# muay thai side kicks



## drummingman (Oct 30, 2006)

are the side kicks to the shins of a person in muay thai a safe thing for a person to do? i mean,i keep seeing footage of guys doing the side kick to someones shin and then BAM his leg breaks at the shin (im talking about the person doing the kicking) .it just seems that its so easy for this to happen.and i can't see someone being able to come back from such an injury in the future and keep fighting.


----------



## Hand Sword (Oct 30, 2006)

Side kicks aren't usually employed in Muay thai fights, mostly round kicks. How did you see them used? In general, there's a lot of power behind a side kick. Even blocking it causes damage. Best to move out of the way.


----------



## drummingman (Oct 30, 2006)

maybe im calling the kick by the wrong name.im talking about when a person swings his leg from the outside into the opponents shin or their side or head.
i can see this maybe not being as dangerous to the person kicking if they hit the ribs of another person,but when it hits the other persons shin or head it just seems easy to cause a break in the person kicking.
maybe this kick is called a round kick,im not sure.it has been a long time since i studied muay thai so i can't remember.
there is footage of this type of kick from the thread "is this real footage" in this section of the board.


----------



## Hand Sword (Oct 30, 2006)

Yeah, sounds like a round house kick. In that case Muay Thai practitioners condition their shins to take the abuse, and continue their careers. Their shins are like steel poles! Besides, they are "triangling" their leg to take the incoming blow. It's the strongest formation for the leg in defense, occasionaly a leg breaks, but, mostly not. as for the side of the leg, a big muscle and the biggest bone to take the hit. Again, they are conditioned phenomonally for this, all over their body.


----------



## drummingman (Oct 30, 2006)

can a person keep this type of kicking up into old age? i ask this because i imagine that if a person puts years into muay thai training that even when they are not competing they will use this as their main source of self defense on the street if they are attacked.


----------



## Hand Sword (Oct 30, 2006)

It's tough to do anything in old age LOL! However, If you're referring to the round kicks, It's possible, I've seen aged Karateka do fine in the kicking game. As for street self defense, you probably won't see an attacker use a round house kick. It's almost always a few swings, maybe a low type of quick kick, and then the grabbing starts, with swinging. Or, your caught unawares and find yourself grabbed, or just sucker punched or hit with an object.


----------



## drummingman (Oct 30, 2006)

well i figure that if a muay thai person is attacked on the street that their training will just kick in and they will do what they have ingrained into their muscle memory.
i would imagine that if a muay thai person were to fire one of those round kicks into the knee area of a street thug it would be rather devastating to the thug.


----------



## Hand Sword (Oct 30, 2006)

To part 1, as with all styles and systems. You play how you practiced. As to part 2, umm....Yep!


----------



## thaistyle (Oct 30, 2006)

Hand Sword hit the nail on the head.  Muay Thai fighters condition their shins to the max.  Lots of bag work.  As for them breaking, in my experience, there was already an existing fracture that caused the initial break.  I never had any breaks, but I had a massive hematoma on my shin.


----------



## deanjones (Oct 30, 2006)

Are you talking about this?






It's still debatable if that was real or not.  Looks pretty real though...   I've always wondered about that myself.

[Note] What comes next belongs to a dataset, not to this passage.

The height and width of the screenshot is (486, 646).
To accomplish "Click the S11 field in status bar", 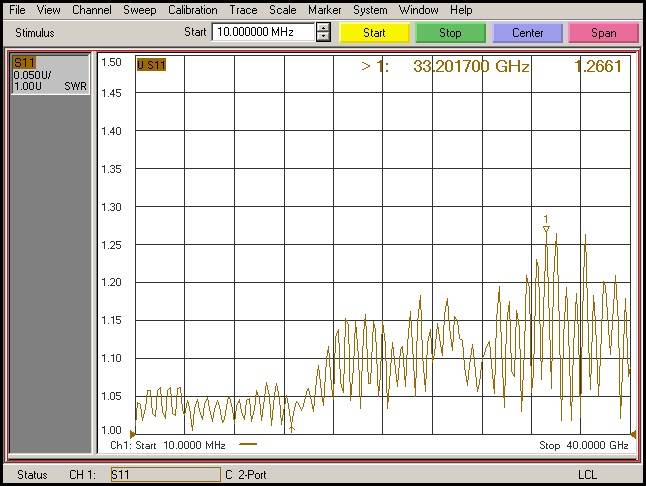I will click(164, 474).
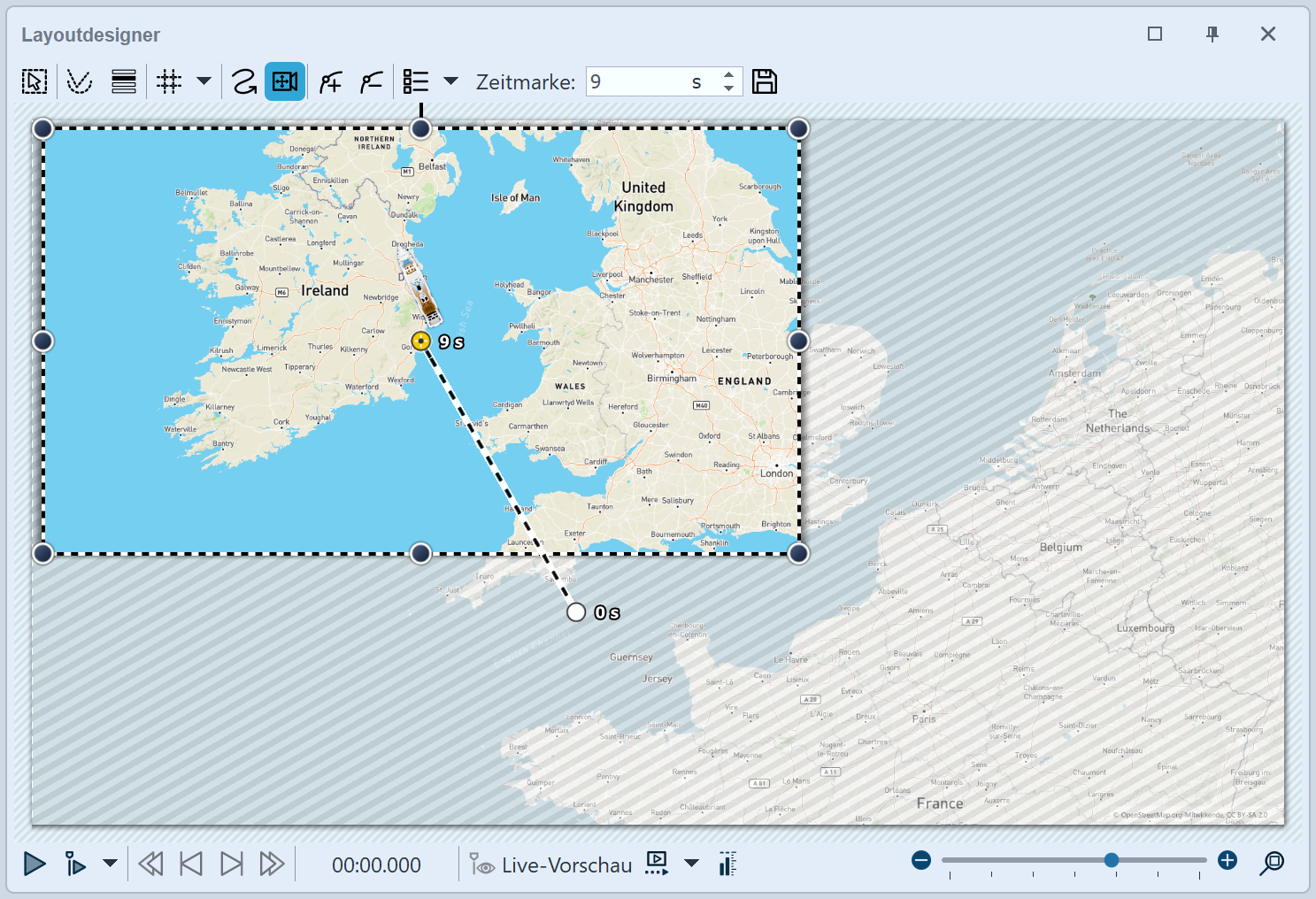The width and height of the screenshot is (1316, 899).
Task: Expand the list options dropdown arrow
Action: pyautogui.click(x=450, y=81)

You can condition your shins by deadening the nerves in your shin area as well as possibly increase bone density by physical conditioning.  However, if you have naturally brittle bones, this is obviously a problem.  I can imagine even for someone with well conditioned shins could easily break their leg if hitting the shin of another fighter at full force.  

However, it makes you wonder how well conditioned that guy was...


----------



## Andrew Green (Oct 30, 2006)

It's real, and a injury that has happened more then once, there are even a few different videos of the same injury occuring to different people.  It's not common, but it does happen.  

Boxers occasionally break their hands when punching, and without the gloves, gauze and tape if they fought the way they do now barefisted, there would probably be broken hands in every fight.


----------



## chris_&#3617;&#3623;&#3618;&#3652;&#3607;&#3618; (Oct 30, 2006)

Andrew Green said:


> and without the gloves, gauze and tape if they fought the way they do now barefisted, there would probably be broken hands in every fight.


 
one reason i dont like punching , the other reason being my kicks whip ***:whip1:


----------



## Jimi (Oct 30, 2006)

You can not realy condition shin to the point of being unbreakable, you can absolutely condition shins to a level that an unconditioned shin is very likely to take damage. Every bone can break, but toughening the shis can stack the deck in your favor, but that does not mean rolling the coke bottle will make your shins unbreakable in X amount of weeks of conditioning. PEACE


----------



## deanjones (Oct 31, 2006)

I think that would be more along the lines of deadening nerves as opposed to conditioning the bone.  You can condition the bone by proper diet, of course, but also weight training helps a lot in building bone density.  Causing your bones to manage heavier loads of weight will build density in the bone and cause it to be more dense and hense a bit stronger.  Even doing simple kicks to harder bags can build up density.

True you can't make a bone non-breakable... but, you can absolutely build up density in the bone and make it tougher.


----------



## drummingman (Nov 2, 2006)

can a thai fighter keep fighing after such a bad break? it seems that it would end their career.if im right it would seem that they would get rid of these kind of kicks just so the person does not take such a chance on blowing out their career.
but maybe im wrong and thats why they still use the kicks.


----------



## Andrew Green (Nov 2, 2006)

Career ending injuries are a threat in every sport, even "non-contact" ones.  It's rare, but it happens.  People occasionally getting shot doesn't stop hunters.  Car crashes don't stop driving, a rare broken leg won't stop Muay Thai.


----------



## drummingman (Nov 2, 2006)

well thats true,but it may for the fighter who breaks his leg.


----------